Asking the Right Questions
“[T]he organization is deemed a pyramid scheme if the participants obtain their monetary benefits primarily from recruitment rather than the sale of goods and services to consumers”. Peter J Vander Nat; William W Keep
The legendary hedge fund manager Bill Ackman, founder of Pershing Square Capital Management, believes so and since December 2012 he has embarked on what has been referred to as a “crusade” against Herbalife. Ackman says his fund has spent over $50 million investigating the company and last Tuesday he delivered a presentation on Herbalife which he called “the most important presentation that I have made in my career”. His mammoth presentation along with his research, including undercover work, is posted online at http://www.factsaboutherbalife.com/.
Herbalife describe themselves as “a global nutrition company that has helped people pursue healthy, active lives since 1980”. Whereas Ackman claims “the customers are fictitious, the business opportunity is a scam, and the university degree is a fraud” (referring to the Herbalife “Success University” training program). The core issue is whether the company is deriving their revenue from the sale of a product or through the recruitment of new individuals (“independent distributors”), sold the dream of what their website calls “a proven business opportunity”.

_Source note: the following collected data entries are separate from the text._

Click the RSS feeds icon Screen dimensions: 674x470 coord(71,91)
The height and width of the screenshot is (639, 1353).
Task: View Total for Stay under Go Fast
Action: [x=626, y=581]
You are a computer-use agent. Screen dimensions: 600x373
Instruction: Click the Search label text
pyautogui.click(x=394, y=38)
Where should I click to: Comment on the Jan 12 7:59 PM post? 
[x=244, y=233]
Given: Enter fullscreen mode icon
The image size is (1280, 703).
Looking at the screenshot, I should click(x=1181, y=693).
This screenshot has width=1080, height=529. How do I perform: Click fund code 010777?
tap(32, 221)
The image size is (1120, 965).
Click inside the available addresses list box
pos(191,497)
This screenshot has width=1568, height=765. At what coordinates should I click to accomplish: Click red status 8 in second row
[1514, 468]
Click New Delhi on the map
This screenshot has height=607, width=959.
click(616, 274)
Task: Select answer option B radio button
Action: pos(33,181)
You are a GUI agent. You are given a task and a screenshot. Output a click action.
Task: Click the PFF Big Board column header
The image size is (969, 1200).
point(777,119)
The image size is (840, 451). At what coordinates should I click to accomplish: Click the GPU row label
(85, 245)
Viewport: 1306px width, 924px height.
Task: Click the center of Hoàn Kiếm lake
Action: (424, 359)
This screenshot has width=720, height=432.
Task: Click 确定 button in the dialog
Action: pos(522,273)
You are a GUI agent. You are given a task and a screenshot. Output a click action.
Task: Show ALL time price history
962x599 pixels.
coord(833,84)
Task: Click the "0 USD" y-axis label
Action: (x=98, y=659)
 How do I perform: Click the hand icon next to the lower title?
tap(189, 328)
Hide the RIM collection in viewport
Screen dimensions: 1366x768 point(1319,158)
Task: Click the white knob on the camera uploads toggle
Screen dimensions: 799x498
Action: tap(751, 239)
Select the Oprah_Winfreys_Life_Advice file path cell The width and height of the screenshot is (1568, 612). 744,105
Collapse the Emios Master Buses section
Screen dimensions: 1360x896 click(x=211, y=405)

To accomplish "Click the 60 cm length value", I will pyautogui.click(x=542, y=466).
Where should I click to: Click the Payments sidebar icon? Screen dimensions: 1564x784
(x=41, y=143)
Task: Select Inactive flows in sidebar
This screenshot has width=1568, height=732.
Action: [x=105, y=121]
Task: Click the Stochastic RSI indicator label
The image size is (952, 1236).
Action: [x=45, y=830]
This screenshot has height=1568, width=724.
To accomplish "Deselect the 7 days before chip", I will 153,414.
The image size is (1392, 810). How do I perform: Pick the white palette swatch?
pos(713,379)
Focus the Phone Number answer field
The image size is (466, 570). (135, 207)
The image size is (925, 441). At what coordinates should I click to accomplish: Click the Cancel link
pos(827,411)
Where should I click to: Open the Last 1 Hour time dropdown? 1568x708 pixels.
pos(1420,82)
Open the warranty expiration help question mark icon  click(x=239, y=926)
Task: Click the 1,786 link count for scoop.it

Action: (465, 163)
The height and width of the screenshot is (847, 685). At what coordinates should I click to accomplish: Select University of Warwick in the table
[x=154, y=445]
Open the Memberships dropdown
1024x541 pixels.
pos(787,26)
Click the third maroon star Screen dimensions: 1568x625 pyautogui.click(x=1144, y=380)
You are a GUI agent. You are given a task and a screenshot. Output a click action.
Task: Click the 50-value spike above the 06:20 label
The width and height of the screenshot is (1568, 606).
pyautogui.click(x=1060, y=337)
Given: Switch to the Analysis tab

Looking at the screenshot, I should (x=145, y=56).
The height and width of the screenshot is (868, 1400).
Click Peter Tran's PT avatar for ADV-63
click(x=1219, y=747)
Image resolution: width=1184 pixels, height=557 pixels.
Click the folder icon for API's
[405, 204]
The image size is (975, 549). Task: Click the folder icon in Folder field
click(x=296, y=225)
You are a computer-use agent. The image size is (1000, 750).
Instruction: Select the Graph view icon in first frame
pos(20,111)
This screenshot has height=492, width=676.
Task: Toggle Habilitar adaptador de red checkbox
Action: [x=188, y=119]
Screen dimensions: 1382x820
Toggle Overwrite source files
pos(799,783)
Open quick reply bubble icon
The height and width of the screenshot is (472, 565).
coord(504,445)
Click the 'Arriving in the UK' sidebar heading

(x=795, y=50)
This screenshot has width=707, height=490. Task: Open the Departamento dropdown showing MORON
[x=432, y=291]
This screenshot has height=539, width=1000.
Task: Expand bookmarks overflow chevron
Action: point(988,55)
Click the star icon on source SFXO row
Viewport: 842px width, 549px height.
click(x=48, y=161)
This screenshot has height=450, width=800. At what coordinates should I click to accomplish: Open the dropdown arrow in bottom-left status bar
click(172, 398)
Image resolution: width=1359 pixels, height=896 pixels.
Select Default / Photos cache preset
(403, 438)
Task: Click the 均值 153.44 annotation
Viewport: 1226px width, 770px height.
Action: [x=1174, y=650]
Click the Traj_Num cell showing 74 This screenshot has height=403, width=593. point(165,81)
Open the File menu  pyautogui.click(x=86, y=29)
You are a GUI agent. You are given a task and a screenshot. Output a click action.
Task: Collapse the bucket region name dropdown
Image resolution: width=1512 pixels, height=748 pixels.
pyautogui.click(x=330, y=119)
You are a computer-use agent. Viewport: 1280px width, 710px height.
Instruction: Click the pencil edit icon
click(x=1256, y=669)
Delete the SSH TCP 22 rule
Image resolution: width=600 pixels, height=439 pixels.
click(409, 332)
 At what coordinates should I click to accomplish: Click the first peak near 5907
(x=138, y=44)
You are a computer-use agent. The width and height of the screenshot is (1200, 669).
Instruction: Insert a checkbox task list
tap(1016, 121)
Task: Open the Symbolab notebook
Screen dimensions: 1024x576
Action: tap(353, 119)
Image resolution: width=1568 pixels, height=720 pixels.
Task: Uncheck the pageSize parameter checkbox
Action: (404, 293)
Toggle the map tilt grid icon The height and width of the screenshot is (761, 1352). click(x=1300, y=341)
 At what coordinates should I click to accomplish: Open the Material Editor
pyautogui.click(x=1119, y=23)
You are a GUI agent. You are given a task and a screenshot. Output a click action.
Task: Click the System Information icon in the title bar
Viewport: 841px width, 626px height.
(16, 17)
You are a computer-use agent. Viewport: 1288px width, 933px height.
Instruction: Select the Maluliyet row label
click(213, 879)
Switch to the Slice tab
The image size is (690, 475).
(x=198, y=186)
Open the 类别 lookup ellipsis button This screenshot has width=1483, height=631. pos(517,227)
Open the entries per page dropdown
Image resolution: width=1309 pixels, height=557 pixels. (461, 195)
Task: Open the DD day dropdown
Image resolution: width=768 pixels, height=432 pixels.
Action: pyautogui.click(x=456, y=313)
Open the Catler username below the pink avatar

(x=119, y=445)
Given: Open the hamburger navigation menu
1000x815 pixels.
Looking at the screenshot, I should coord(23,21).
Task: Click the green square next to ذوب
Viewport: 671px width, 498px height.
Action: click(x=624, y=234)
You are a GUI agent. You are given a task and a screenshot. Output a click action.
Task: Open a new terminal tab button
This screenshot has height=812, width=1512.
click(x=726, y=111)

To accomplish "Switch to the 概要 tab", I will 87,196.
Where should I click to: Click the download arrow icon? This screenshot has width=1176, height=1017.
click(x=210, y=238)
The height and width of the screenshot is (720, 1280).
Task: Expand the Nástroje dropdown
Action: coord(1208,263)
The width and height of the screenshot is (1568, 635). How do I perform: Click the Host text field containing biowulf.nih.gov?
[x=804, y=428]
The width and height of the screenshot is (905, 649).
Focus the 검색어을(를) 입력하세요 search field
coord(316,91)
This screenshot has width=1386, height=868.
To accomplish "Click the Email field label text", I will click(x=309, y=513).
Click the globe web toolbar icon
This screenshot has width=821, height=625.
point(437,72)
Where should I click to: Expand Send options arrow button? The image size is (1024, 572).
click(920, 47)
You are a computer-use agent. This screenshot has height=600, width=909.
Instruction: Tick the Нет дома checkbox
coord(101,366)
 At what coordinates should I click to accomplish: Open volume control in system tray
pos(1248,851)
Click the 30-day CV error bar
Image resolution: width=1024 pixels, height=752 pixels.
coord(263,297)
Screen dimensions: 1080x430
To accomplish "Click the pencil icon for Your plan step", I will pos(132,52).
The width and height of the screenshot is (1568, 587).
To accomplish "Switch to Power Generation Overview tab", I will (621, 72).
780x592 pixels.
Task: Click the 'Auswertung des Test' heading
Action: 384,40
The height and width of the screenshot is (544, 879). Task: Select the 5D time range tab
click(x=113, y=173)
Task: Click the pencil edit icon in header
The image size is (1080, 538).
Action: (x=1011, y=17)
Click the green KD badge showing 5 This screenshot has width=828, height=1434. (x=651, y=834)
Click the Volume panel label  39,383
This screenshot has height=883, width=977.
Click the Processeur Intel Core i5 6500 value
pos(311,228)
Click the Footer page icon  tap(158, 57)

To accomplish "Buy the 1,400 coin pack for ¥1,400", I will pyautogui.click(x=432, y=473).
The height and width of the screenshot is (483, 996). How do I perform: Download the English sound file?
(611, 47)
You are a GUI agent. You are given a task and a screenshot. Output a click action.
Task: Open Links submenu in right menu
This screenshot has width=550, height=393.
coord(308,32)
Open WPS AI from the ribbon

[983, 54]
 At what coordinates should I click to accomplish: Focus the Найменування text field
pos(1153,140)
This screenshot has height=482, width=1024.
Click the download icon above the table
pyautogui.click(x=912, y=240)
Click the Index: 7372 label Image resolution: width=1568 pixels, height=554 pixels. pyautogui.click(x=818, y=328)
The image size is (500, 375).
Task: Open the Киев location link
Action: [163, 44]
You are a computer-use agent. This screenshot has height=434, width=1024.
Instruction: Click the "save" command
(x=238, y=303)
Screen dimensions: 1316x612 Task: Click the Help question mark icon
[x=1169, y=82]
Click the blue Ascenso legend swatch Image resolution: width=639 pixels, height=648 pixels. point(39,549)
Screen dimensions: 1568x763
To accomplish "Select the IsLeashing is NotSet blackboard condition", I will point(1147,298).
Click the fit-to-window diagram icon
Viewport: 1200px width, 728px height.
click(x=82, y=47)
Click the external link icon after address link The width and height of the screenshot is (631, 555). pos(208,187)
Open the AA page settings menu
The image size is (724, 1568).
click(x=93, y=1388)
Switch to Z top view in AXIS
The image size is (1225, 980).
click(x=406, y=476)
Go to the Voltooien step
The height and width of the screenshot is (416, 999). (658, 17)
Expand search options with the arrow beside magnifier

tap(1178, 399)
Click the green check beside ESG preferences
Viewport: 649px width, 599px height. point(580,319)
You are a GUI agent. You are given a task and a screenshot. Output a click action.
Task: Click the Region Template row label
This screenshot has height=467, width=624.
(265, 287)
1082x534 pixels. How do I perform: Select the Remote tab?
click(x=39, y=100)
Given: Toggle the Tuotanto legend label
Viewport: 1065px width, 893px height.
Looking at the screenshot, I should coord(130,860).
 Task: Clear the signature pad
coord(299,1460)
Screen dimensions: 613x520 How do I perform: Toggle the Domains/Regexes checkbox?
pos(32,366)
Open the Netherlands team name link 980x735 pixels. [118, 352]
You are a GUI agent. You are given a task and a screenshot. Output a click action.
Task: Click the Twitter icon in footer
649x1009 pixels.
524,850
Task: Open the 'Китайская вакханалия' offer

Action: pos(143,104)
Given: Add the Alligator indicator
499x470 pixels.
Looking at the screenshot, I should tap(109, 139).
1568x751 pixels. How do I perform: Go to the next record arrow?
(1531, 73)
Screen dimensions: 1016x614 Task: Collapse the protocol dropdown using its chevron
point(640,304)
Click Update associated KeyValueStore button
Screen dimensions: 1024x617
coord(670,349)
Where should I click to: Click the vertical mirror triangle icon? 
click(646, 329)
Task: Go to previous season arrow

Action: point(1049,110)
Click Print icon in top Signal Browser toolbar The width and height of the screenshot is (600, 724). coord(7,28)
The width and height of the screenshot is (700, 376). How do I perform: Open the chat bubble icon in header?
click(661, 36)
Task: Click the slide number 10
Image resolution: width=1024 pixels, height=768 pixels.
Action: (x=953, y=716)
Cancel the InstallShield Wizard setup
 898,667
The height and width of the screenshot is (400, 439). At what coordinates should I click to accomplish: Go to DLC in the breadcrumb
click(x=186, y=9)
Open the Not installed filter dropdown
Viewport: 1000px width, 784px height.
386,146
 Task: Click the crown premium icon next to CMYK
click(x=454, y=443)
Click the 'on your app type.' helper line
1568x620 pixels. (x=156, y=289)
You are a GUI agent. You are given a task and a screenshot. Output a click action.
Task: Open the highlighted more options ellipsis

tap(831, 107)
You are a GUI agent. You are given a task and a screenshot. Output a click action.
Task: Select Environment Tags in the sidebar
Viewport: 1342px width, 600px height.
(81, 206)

Check out this video from a couple of “Chairman’s Club Members” entitled “Duplication is the Key to Stable Royalties”. Cindy sells the audience the dream, the rise from poverty to building their own home on an “unlimited budget” and ‘spending $100,000 in a Paris flea market in five minutes’. The reaction from the audience to her nonsense would suggest that Herbalife are definitely appealing to the desperate who just want to ‘believe’. Anyway, fast forward to 8:20 on the video for the “recruitment” spiel from her husband Kurt. What is he drawing? Looks like a pyramid to me!
Ironically, the Herbalife (HLF) stock price rose 25% the day Ackman made his career defining presentation. This has left him open to ridicule from the media but Ackman has been here before. He spent the best part of six years taking on MBIA Inc., and in effect the system, which reportedly made his investors more than $1 billion. The story is chronicled in the book Confidence Game: How Hedge Fund Manager Bill Ackman Called Wall Street’s Bluff which I am currently reading. On a side note his current fund is up a reported 25% this year, so those questioning whether Ackman has taken his eye off the ball for his investors, by getting personal, are misguided.
You may ask, why should we care about the Ackman v Herbalife story? I believe it again raises question marks over some of the guiding principles of modern finance but most importantly it reminds investors of why we have active management. I am not talking about active managers who hug their benchmark, paralysed by career risk; I am talking about real active managers, like Ackman. Hedge funds have a bad name, mostly because of their high fees and the wealth of their founders, but they serve an important purpose in the financial system and for investors searching for uncorrelated returns.